[EXERCISE] Reproduce the records below in their entirety, exactly as shown.

[RECORDS SHOWN]
----

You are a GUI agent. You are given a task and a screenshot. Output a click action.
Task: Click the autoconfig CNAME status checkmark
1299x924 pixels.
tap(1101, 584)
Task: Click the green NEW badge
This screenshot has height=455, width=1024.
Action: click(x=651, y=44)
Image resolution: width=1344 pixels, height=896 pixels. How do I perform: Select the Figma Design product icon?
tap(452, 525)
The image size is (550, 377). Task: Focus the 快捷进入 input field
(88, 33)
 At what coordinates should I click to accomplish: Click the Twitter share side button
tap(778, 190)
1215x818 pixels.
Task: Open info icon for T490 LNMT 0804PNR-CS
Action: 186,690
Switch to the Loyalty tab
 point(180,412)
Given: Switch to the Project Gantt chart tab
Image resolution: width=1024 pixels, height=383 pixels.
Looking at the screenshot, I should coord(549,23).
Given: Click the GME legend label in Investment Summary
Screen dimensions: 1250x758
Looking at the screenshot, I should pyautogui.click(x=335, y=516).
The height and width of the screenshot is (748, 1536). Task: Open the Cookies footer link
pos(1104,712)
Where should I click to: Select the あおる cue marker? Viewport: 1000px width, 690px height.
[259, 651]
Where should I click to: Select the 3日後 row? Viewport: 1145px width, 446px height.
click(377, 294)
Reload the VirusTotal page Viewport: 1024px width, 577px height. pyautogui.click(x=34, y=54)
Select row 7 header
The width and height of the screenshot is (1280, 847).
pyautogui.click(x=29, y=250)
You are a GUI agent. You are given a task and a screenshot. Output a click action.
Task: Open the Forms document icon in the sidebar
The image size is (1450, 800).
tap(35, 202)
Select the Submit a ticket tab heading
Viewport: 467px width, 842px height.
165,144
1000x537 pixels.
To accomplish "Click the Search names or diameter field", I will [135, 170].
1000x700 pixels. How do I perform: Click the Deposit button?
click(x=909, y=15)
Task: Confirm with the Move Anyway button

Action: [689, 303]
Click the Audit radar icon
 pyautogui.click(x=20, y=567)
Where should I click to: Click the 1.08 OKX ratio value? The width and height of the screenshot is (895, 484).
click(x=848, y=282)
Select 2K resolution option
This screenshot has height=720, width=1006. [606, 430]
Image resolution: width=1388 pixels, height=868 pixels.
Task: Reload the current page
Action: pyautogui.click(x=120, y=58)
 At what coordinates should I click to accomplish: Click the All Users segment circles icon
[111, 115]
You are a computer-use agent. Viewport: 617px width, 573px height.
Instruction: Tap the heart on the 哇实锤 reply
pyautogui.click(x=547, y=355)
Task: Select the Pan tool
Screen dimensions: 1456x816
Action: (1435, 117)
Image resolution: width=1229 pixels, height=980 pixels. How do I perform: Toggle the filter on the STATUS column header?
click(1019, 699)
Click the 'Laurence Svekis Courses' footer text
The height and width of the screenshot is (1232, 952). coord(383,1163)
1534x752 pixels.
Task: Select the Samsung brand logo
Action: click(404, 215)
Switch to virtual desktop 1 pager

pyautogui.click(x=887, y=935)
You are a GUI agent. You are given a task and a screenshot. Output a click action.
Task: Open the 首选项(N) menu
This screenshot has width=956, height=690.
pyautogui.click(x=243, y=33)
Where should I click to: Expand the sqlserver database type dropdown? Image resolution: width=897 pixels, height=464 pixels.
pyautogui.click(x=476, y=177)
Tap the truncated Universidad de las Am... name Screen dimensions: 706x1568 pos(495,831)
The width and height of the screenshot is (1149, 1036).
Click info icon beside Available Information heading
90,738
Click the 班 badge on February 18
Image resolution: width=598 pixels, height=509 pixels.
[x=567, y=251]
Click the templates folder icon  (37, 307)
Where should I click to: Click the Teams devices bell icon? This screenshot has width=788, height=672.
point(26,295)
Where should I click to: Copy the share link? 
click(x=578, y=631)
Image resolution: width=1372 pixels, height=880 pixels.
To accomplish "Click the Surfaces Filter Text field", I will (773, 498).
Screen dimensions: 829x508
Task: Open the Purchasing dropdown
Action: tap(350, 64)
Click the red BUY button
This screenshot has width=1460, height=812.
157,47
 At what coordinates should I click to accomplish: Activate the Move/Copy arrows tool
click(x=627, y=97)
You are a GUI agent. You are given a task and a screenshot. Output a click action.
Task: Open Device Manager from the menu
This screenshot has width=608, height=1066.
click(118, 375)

----

[OUTPUT FOR THIS TASK]
You are a GUI agent. You are given a task and a screenshot. Output a click action.
Task: Click the autoconfig CNAME status checkmark
1299x924 pixels.
tap(1101, 584)
Task: Click the green NEW badge
This screenshot has height=455, width=1024.
Action: click(x=651, y=44)
Image resolution: width=1344 pixels, height=896 pixels. How do I perform: Select the Figma Design product icon?
tap(452, 525)
The image size is (550, 377). Task: Focus the 快捷进入 input field
(88, 33)
 At what coordinates should I click to accomplish: Click the Twitter share side button
tap(778, 190)
1215x818 pixels.
Task: Open info icon for T490 LNMT 0804PNR-CS
Action: 186,690
Switch to the Loyalty tab
 point(180,412)
Given: Switch to the Project Gantt chart tab
Image resolution: width=1024 pixels, height=383 pixels.
Looking at the screenshot, I should coord(549,23).
Given: Click the GME legend label in Investment Summary
Screen dimensions: 1250x758
Looking at the screenshot, I should pyautogui.click(x=335, y=516).
The height and width of the screenshot is (748, 1536). Task: Open the Cookies footer link
pos(1104,712)
Where should I click to: Select the あおる cue marker? Viewport: 1000px width, 690px height.
[259, 651]
Where should I click to: Select the 3日後 row? Viewport: 1145px width, 446px height.
click(377, 294)
Reload the VirusTotal page Viewport: 1024px width, 577px height. pyautogui.click(x=34, y=54)
Select row 7 header
The width and height of the screenshot is (1280, 847).
pyautogui.click(x=29, y=250)
You are a GUI agent. You are given a task and a screenshot. Output a click action.
Task: Open the Forms document icon in the sidebar
The image size is (1450, 800).
tap(35, 202)
Select the Submit a ticket tab heading
Viewport: 467px width, 842px height.
165,144
1000x537 pixels.
To accomplish "Click the Search names or diameter field", I will [135, 170].
1000x700 pixels. How do I perform: Click the Deposit button?
click(x=909, y=15)
Task: Confirm with the Move Anyway button

Action: [689, 303]
Click the Audit radar icon
 pyautogui.click(x=20, y=567)
Where should I click to: Click the 1.08 OKX ratio value? The width and height of the screenshot is (895, 484).
click(x=848, y=282)
Select 2K resolution option
This screenshot has height=720, width=1006. [606, 430]
Image resolution: width=1388 pixels, height=868 pixels.
Task: Reload the current page
Action: pyautogui.click(x=120, y=58)
 At what coordinates should I click to accomplish: Click the All Users segment circles icon
[111, 115]
You are a computer-use agent. Viewport: 617px width, 573px height.
Instruction: Tap the heart on the 哇实锤 reply
pyautogui.click(x=547, y=355)
Task: Select the Pan tool
Screen dimensions: 1456x816
Action: (1435, 117)
Image resolution: width=1229 pixels, height=980 pixels. How do I perform: Toggle the filter on the STATUS column header?
click(1019, 699)
Click the 'Laurence Svekis Courses' footer text
The height and width of the screenshot is (1232, 952). coord(383,1163)
1534x752 pixels.
Task: Select the Samsung brand logo
Action: click(404, 215)
Switch to virtual desktop 1 pager

pyautogui.click(x=887, y=935)
You are a GUI agent. You are given a task and a screenshot. Output a click action.
Task: Open the 首选项(N) menu
This screenshot has width=956, height=690.
pyautogui.click(x=243, y=33)
Where should I click to: Expand the sqlserver database type dropdown? Image resolution: width=897 pixels, height=464 pixels.
pyautogui.click(x=476, y=177)
Tap the truncated Universidad de las Am... name Screen dimensions: 706x1568 pos(495,831)
The width and height of the screenshot is (1149, 1036).
Click info icon beside Available Information heading
90,738
Click the 班 badge on February 18
Image resolution: width=598 pixels, height=509 pixels.
[x=567, y=251]
Click the templates folder icon  (37, 307)
Where should I click to: Click the Teams devices bell icon? This screenshot has width=788, height=672.
point(26,295)
Where should I click to: Copy the share link? 
click(x=578, y=631)
Image resolution: width=1372 pixels, height=880 pixels.
To accomplish "Click the Surfaces Filter Text field", I will (773, 498).
Screen dimensions: 829x508
Task: Open the Purchasing dropdown
Action: tap(350, 64)
Click the red BUY button
This screenshot has width=1460, height=812.
157,47
 At what coordinates should I click to accomplish: Activate the Move/Copy arrows tool
click(x=627, y=97)
You are a GUI agent. You are given a task and a screenshot. Output a click action.
Task: Open Device Manager from the menu
This screenshot has width=608, height=1066.
click(118, 375)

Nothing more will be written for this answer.